** START OF SUPPLIED DATA **

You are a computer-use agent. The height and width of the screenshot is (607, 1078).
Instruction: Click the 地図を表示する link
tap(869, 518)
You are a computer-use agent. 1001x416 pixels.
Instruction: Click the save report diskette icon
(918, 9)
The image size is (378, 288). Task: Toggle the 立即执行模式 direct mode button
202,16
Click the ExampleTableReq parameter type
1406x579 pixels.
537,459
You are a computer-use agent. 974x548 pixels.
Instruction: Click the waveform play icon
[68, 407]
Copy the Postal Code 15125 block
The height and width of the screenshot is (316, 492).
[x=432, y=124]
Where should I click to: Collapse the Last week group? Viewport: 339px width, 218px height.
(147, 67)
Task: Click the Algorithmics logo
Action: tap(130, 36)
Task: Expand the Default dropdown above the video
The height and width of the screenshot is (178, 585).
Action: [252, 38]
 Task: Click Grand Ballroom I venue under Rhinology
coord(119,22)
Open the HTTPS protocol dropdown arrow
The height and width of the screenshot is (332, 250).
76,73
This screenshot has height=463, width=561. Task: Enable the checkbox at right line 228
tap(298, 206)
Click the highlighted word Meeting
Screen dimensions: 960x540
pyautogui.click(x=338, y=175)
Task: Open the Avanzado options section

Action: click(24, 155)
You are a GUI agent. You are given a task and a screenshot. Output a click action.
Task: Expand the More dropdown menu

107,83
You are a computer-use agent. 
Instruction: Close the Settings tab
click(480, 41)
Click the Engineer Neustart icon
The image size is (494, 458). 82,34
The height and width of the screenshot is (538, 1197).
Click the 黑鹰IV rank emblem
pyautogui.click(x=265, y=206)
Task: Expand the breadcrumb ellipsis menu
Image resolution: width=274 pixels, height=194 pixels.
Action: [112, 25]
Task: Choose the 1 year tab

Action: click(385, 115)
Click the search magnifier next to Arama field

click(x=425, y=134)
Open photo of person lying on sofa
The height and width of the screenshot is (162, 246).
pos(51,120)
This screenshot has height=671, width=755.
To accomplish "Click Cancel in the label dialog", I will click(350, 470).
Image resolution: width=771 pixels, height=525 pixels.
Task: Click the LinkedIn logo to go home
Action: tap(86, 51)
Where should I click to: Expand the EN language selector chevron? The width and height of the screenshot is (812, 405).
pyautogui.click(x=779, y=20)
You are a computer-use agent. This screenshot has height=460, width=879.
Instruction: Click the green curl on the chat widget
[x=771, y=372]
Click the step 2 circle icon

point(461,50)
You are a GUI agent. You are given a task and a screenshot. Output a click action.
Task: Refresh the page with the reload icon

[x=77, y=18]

** END OF SUPPLIED DATA **

WRITTEN REQUEST: Can you copy the listing above word for word, starting at the line that contains "Where should I click to: Expand" and ending with the last line of the listing?

THE ANSWER:
Where should I click to: Expand the EN language selector chevron? The width and height of the screenshot is (812, 405).
pyautogui.click(x=779, y=20)
You are a computer-use agent. This screenshot has height=460, width=879.
Instruction: Click the green curl on the chat widget
[x=771, y=372]
Click the step 2 circle icon

point(461,50)
You are a GUI agent. You are given a task and a screenshot. Output a click action.
Task: Refresh the page with the reload icon

[x=77, y=18]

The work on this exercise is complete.